三个连续数字的C乘积

Question

I was trying to solve this tricky question, but for some reason my code is doing something wrong... I don't exactly know why, but I'll try to explain as much as I can.

Consecutive products: Write a program that reads a positive integer from standard input and verifies if it's equal to the product of three natural and consecutive numbers. For example, the number 120 is equal to 4x5x6, as for number 90 there aren't any three consecutive natural numbers whose product is 90. Your program should generate as output 'S' if there are 3 consecutive natural numbers whose product is the value read, or 'N' if none.

Input

120

Expected Output

"S"


Input

60

Expected Output

"S"


Input

80

Expected Output

"N"


Input

120

Expected Output

"S"

And this is my code:

 #include <stdio.h>
int main(){
    int int1,i,count=10,j,k,w=0;
    scanf("%i",&int1);
    for (i = 1; i <= count; ++i)
    {
        for (j = 1; j <= count+1; ++j)
        {
            for ( k = 1; k <= count+2; ++k)
            {
                if ((i==j+1 && i==k+2) && (i*j*k==int1)){
                    w=1;
                }
            }
        }
    }
    if (w==0)
    {
        printf("N");
    }
    else{
        printf("S");
    }
}

So basically what this does is I have 3 loops that will generate random numbers in a k*i*j form... and it checks if we are getting what we want(the product of three natural and consecutive numbers) . This is for an assignment.

Answer 1

You don't need 3 loops. One trival approach would be:

int test(int num)
{
    for (int i = 1; i < num; i++)
    {
        int product = i * (i + 1) * (i + 2);
        if ( product == num )
            return true;
        else if (product > num)
            break;
    }
    return false;
}

Answer 2

I modified your code. Please let me know if the problem still exists. The change made is exactly as WDS said.

#include <stdio.h>
int main(){
int int1,i,count=10,j,k,w=0,comp;
scanf("%i",&int1);
for (i = 1; i <= count; ++i)
{
    comp = i*(i+1)*(i+2);
    if(comp==int1)
    {
        w = 1;
    }
}
if (w==0)
{
    printf("N");
}
else
{
    printf("S");
}
return 0;
}

Answer 3

You might want to add the algorithm tag on this question. That said, my approach would be to consider what the product of 3 consecutive numbers is. You could write it as x * (x+1) * (x+2). But there is a better way.

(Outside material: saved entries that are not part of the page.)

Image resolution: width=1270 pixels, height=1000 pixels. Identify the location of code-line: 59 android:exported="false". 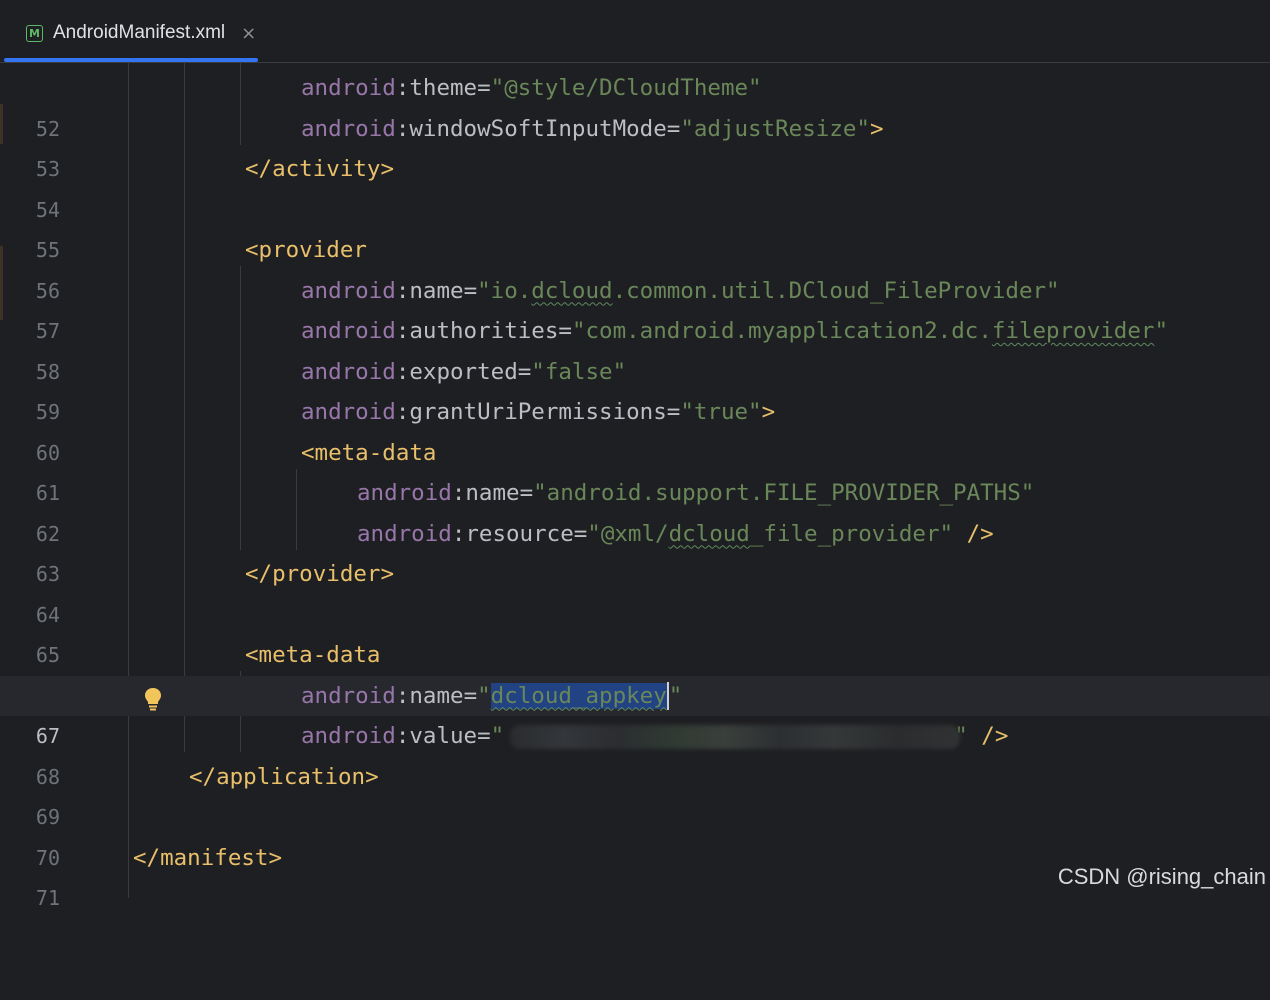
(635, 388).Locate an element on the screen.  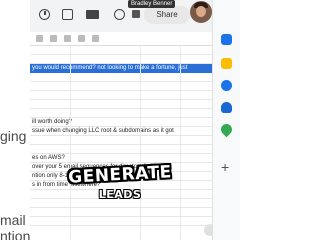
chat-icon is located at coordinates (68, 14).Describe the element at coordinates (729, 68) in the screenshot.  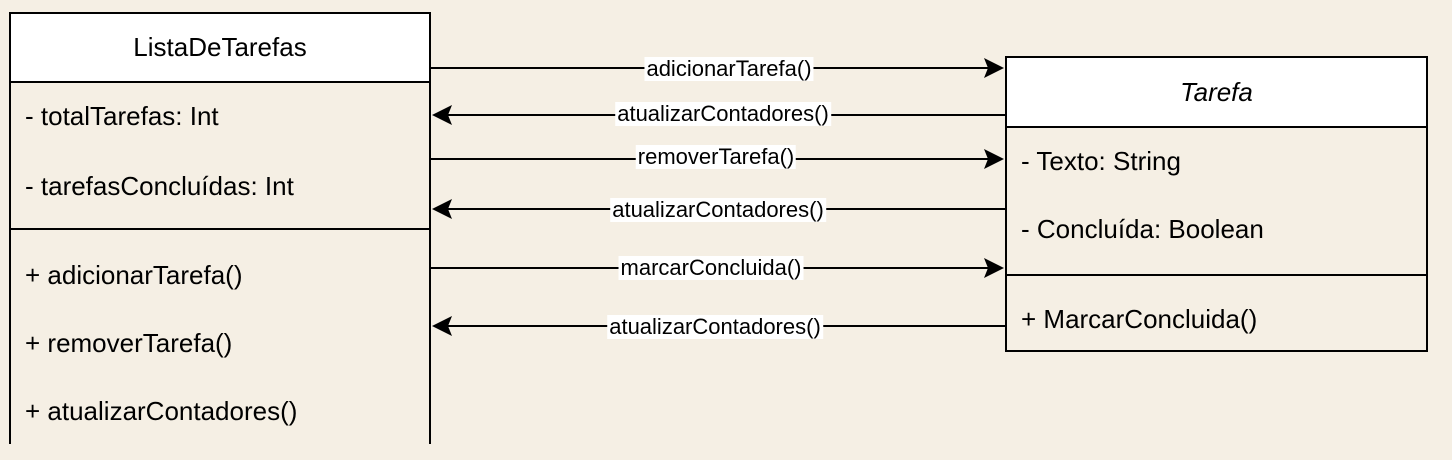
I see `message-label-adicionar-tarefa: adicionarTarefa()` at that location.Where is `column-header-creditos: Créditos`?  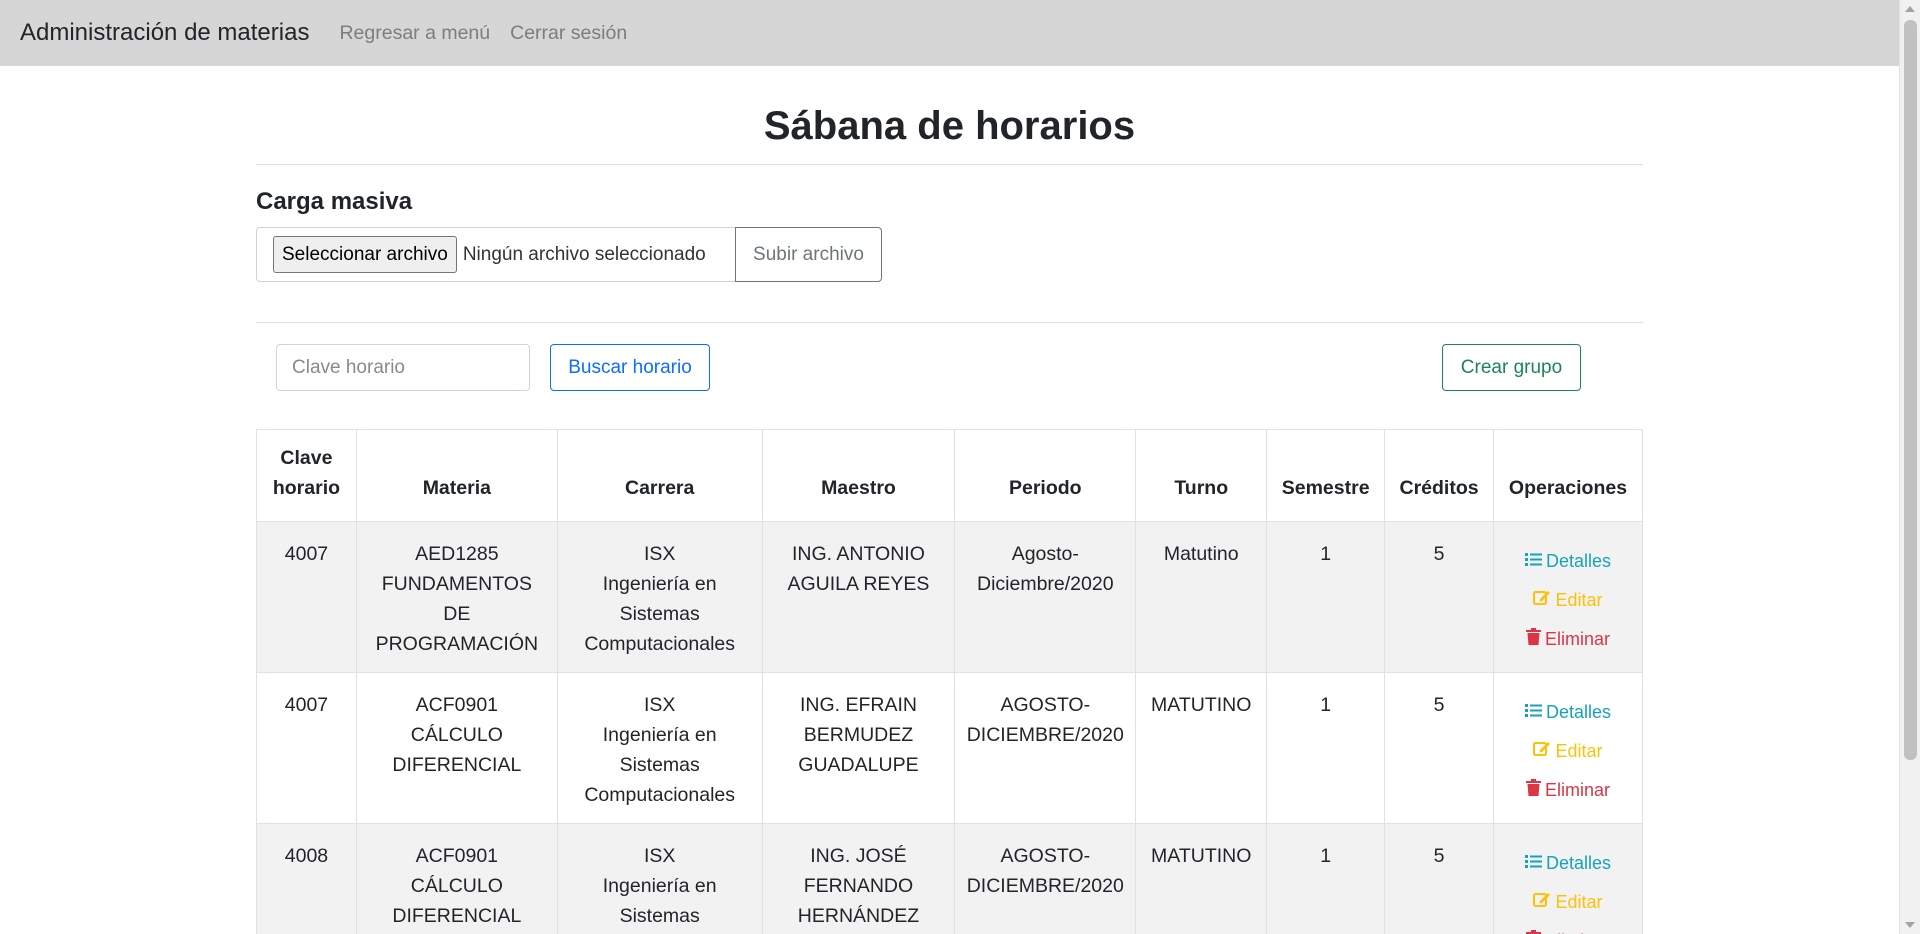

Write it as (x-1) * x * (x+1). Then multiply and simplify. The result is x^3-x.

Now for any given number, start a single loop on x from x = 2 (because if x=1 then x-1=0 and this will never be a solution) and incrementing by 1 each loop. Check on each loop for a match with the input number. If it is a match, return true. If it is not a match and exceeds the input number return false. If it is not a match and is less than the input number, loop again.